都バス代表のはずがナゼ… 落日の「都03」 車窓はイイぞ「ザ・東京観光」路線

都バス代表のはずがナゼ… 落日の「都03」 車窓はイイぞ「ザ・東京観光」路線

都03系統。銀座4丁目付近にて(2020年10月、乗りものニュース編集部撮影)。

都営バスのなかで「都」のつく系統は、全路線を代表して選ばれた路線ですが、そのなかで、利用者がかなり落ち込んでいるのが「都03」です。しかしこの路線、210円で東京観光ができてしまうほど、車窓はバラエティーに富んでいます。

とりわけ低迷している「都03」

 都営バス全130系統のうち、「都01」から「都08」まである「都」の付く系統は、歴史的経緯から都営バスを代表する存在といえるものですが、8つの系統のなかには、利用が低迷しているものもあります。

「都」の付く系統は「都市新バス」と呼ばれるもので、1980年代から90年代にかけて、既存の系統を格上げ(都05のみ新設)して誕生したものです。それぞれ、次の区間を結んでいます。

・都01:渋谷駅〜六本木駅〜新橋駅
・都02:大塚駅〜錦糸町駅
・都03:四谷駅〜晴海埠頭
・都04:東京駅丸の内南口〜豊海水産埠頭
・都05:東京駅丸の内南口〜晴海埠頭・東京ビッグサイト
・都06:渋谷駅〜赤羽橋駅〜新橋駅
・都07:錦糸町駅〜門前仲町
・都08:日暮里駅〜錦糸町駅

 都市新バスは、バス離れが進んでいた当時にサービス向上を図るべく、国も助成して整備を進めた新しいバスシステムのことです。次のバスの接近を停留所で表示するバスロケーションシステムを備えた、上屋付きの停留所や、バス専用レーンなどを整備し、それぞれの系統には都01「グリーンシャトル」、都03「グリーンアローズ」といった愛称を制定。
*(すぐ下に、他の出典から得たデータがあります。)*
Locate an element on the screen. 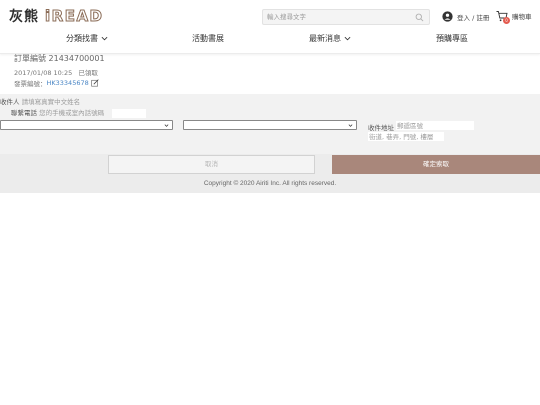 The height and width of the screenshot is (405, 540). recipient-label: 收件人 is located at coordinates (10, 102).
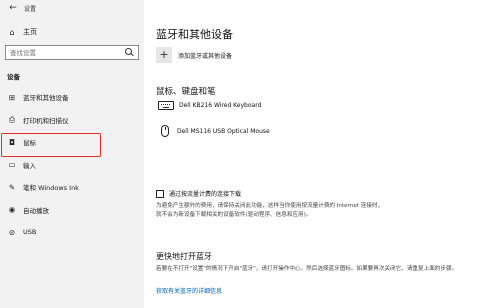 The width and height of the screenshot is (500, 308). What do you see at coordinates (165, 131) in the screenshot?
I see `mouse-icon` at bounding box center [165, 131].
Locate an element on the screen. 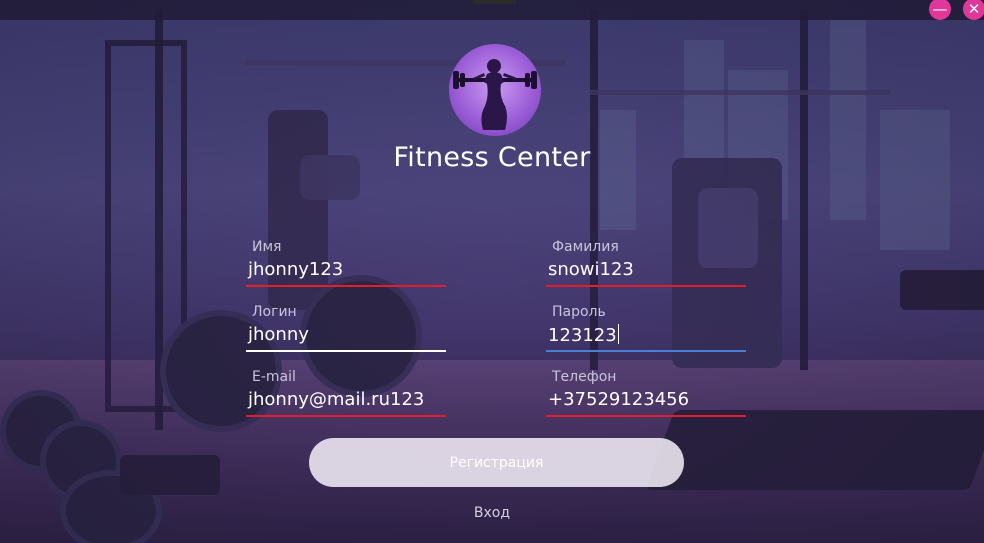 The image size is (984, 543). app-title: Fitness Center is located at coordinates (492, 158).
他と比べてグレードの高い車両が投入され、車両前面にはヘッドマークも取り付けられていました。

 それから数十年が経ったいまも、「都」のつく系統の多くは高い利用者数を誇っており、2018年度には7系統が乗車人員で20位以内をキープしています。しかし、四ツ谷駅(バス停名は四谷駅)と晴海埠頭を結ぶ都03だけは、そこから大幅に下がって101位という状況です。

路線が短縮されても、見ごたえのある車窓は変わらず!

 都03はもともと四谷駅ではなく、新宿駅西口に発着していました。2000(平成12)年、都営大江戸線の全線開通にともない、新宿駅西口〜四谷駅間が短縮されています。

 ターミナルが新宿から四谷に移った影響が大きかったのか、その後は減便を繰り返し、2020年現在は日中ほぼ1時間に1本。都02などは日中、最低でも1時間に6本確保されているのに比べると、便数もかなり少ないといえます。
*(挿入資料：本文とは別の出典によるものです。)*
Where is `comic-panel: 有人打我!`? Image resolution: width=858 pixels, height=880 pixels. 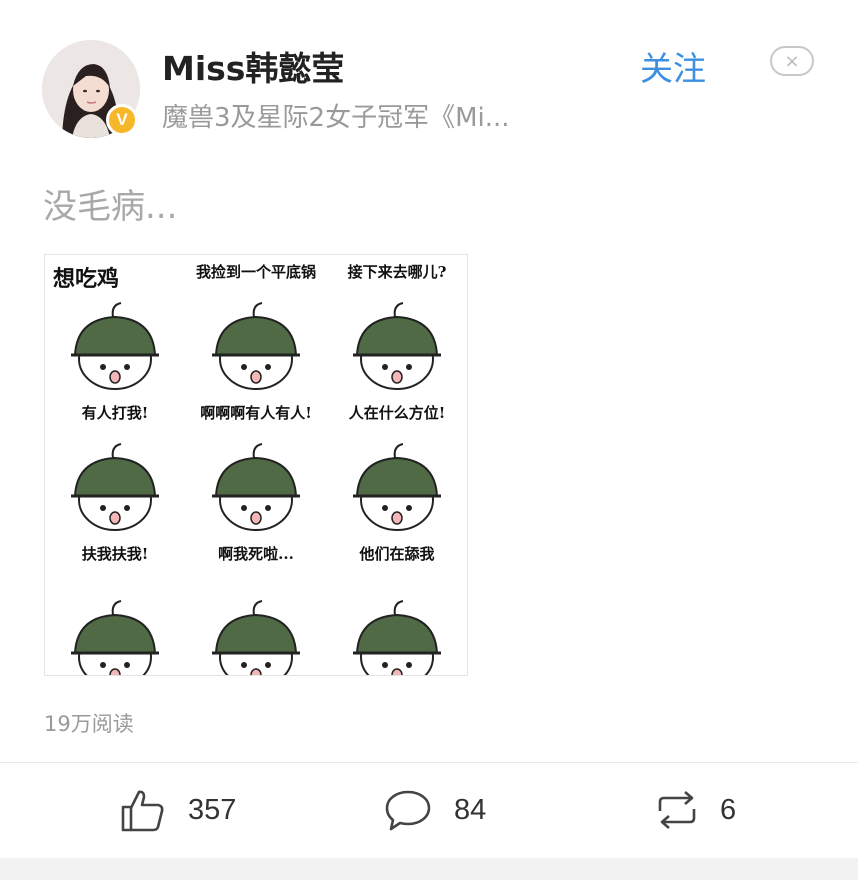
comic-panel: 有人打我! is located at coordinates (115, 466).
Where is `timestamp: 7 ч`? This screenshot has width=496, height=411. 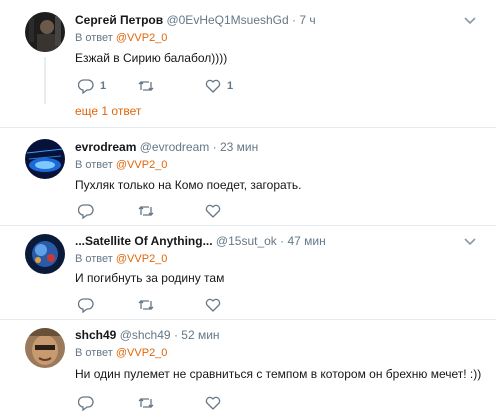
timestamp: 7 ч is located at coordinates (307, 20).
 とはいえこの都03、四谷と日比谷、銀座方面を最短距離で結ぶ利便性だけでなく、車窓もなかなか見ごたえのある路線です。

 四谷駅から新宿通りを東へ進むと、皇居の内堀にぶつかる半蔵門で右折、そのまま内堀沿いに、皇居の大パノラマを車窓に映しながら坂を下っていきます。警視庁前では「桜田門外の変」の舞台である桜田門が左に見えるほか、後ろを振り向けば国会議事堂がそびえています。この内堀通りを行く三宅坂から日比谷にかけてのルートは、都03だけのものです。
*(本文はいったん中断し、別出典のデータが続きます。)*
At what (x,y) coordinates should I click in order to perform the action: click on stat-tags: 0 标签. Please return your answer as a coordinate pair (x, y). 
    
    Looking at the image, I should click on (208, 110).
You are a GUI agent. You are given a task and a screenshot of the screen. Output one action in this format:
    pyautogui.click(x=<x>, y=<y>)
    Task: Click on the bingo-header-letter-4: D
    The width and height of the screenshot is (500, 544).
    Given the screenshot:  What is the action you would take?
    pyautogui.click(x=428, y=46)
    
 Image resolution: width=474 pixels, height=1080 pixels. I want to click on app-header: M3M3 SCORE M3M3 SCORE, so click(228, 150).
 さらに晴海通りを東へ進み、銀座のど真ん中「銀座四丁目」交差点を通過、歌舞伎座や築地本願寺を過ぎ、かつては橋桁が跳ね上がることもあった勝鬨(かちどき)橋を渡ります。マンション街として変貌著しい勝どき地区を通過して右折、東京オリンピック・パラリンピックの選手村が建設されている晴海埠頭の客船ターミナルが終点です。片道210円で東京観光ができてしまう、といえるかもしれません。

 ちなみに現在は都03を含め、車両などで「都」のつく系統に特別な点は見られませんが、車内放送では「『グリーンアローズ』をご利用いただきましてありがとうございます」などと愛称が使われます(都08を除く)。